MATERIAL FOR THE TASK:
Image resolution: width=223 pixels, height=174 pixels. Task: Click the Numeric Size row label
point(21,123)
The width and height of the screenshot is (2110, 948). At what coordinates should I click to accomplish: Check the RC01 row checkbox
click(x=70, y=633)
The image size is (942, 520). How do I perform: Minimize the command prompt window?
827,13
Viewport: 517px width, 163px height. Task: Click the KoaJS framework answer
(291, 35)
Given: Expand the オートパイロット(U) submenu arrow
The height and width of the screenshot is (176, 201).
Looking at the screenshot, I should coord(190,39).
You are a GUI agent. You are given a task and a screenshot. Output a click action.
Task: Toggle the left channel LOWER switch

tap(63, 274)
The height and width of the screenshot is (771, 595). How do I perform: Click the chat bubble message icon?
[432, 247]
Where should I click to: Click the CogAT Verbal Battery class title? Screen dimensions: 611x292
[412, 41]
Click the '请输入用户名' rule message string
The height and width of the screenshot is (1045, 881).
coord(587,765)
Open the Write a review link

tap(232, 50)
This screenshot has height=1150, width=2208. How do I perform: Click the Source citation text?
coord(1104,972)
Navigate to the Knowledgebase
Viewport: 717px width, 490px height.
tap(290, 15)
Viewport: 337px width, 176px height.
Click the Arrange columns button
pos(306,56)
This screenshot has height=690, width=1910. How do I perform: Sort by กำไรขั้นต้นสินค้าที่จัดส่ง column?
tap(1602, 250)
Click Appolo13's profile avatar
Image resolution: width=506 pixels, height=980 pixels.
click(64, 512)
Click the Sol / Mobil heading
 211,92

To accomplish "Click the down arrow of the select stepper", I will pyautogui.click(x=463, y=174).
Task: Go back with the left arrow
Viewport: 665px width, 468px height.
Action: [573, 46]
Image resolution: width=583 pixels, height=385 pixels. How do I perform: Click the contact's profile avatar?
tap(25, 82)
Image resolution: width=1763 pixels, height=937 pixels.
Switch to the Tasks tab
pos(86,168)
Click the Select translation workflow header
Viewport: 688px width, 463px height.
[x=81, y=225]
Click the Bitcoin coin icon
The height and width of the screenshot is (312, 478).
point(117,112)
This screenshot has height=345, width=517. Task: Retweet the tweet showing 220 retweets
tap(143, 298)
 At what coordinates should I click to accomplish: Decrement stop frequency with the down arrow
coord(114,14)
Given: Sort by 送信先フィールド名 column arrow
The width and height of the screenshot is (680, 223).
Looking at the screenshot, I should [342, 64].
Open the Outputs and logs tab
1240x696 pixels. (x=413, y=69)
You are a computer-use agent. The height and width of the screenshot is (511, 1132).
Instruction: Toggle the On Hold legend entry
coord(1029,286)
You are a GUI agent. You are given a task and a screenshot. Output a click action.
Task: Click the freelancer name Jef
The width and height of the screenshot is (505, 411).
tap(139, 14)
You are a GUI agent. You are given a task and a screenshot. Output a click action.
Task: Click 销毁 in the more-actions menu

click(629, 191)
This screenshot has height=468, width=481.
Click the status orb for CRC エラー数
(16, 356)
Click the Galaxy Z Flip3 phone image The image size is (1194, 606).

ASSIGNMENT:
Set down the records again, exactly.

RESPONSE:
Image resolution: width=223 pixels, height=174 pixels. Task: Click the Numeric Size row label
point(21,123)
The width and height of the screenshot is (2110, 948). At what coordinates should I click to accomplish: Check the RC01 row checkbox
click(x=70, y=633)
The image size is (942, 520). How do I perform: Minimize the command prompt window?
827,13
Viewport: 517px width, 163px height. Task: Click the KoaJS framework answer
(291, 35)
Given: Expand the オートパイロット(U) submenu arrow
The height and width of the screenshot is (176, 201).
Looking at the screenshot, I should coord(190,39).
You are a GUI agent. You are given a task and a screenshot. Output a click action.
Task: Toggle the left channel LOWER switch

tap(63, 274)
The height and width of the screenshot is (771, 595). How do I perform: Click the chat bubble message icon?
[432, 247]
Where should I click to: Click the CogAT Verbal Battery class title? Screen dimensions: 611x292
[412, 41]
Click the '请输入用户名' rule message string
The height and width of the screenshot is (1045, 881).
coord(587,765)
Open the Write a review link

tap(232, 50)
This screenshot has height=1150, width=2208. How do I perform: Click the Source citation text?
coord(1104,972)
Navigate to the Knowledgebase
Viewport: 717px width, 490px height.
tap(290, 15)
Viewport: 337px width, 176px height.
Click the Arrange columns button
pos(306,56)
This screenshot has height=690, width=1910. How do I perform: Sort by กำไรขั้นต้นสินค้าที่จัดส่ง column?
tap(1602, 250)
Click Appolo13's profile avatar
Image resolution: width=506 pixels, height=980 pixels.
click(64, 512)
Click the Sol / Mobil heading
 211,92

To accomplish "Click the down arrow of the select stepper", I will pyautogui.click(x=463, y=174).
Task: Go back with the left arrow
Viewport: 665px width, 468px height.
Action: [573, 46]
Image resolution: width=583 pixels, height=385 pixels. How do I perform: Click the contact's profile avatar?
tap(25, 82)
Image resolution: width=1763 pixels, height=937 pixels.
Switch to the Tasks tab
pos(86,168)
Click the Select translation workflow header
Viewport: 688px width, 463px height.
[x=81, y=225]
Click the Bitcoin coin icon
The height and width of the screenshot is (312, 478).
point(117,112)
This screenshot has height=345, width=517. Task: Retweet the tweet showing 220 retweets
tap(143, 298)
 At what coordinates should I click to accomplish: Decrement stop frequency with the down arrow
coord(114,14)
Given: Sort by 送信先フィールド名 column arrow
The width and height of the screenshot is (680, 223).
Looking at the screenshot, I should [342, 64].
Open the Outputs and logs tab
1240x696 pixels. (x=413, y=69)
You are a computer-use agent. The height and width of the screenshot is (511, 1132).
Instruction: Toggle the On Hold legend entry
coord(1029,286)
You are a GUI agent. You are given a task and a screenshot. Output a click action.
Task: Click the freelancer name Jef
The width and height of the screenshot is (505, 411).
tap(139, 14)
You are a GUI agent. You are given a task and a screenshot. Output a click action.
Task: Click 销毁 in the more-actions menu

click(629, 191)
This screenshot has height=468, width=481.
Click the status orb for CRC エラー数
(16, 356)
Click the Galaxy Z Flip3 phone image The image size is (1194, 606).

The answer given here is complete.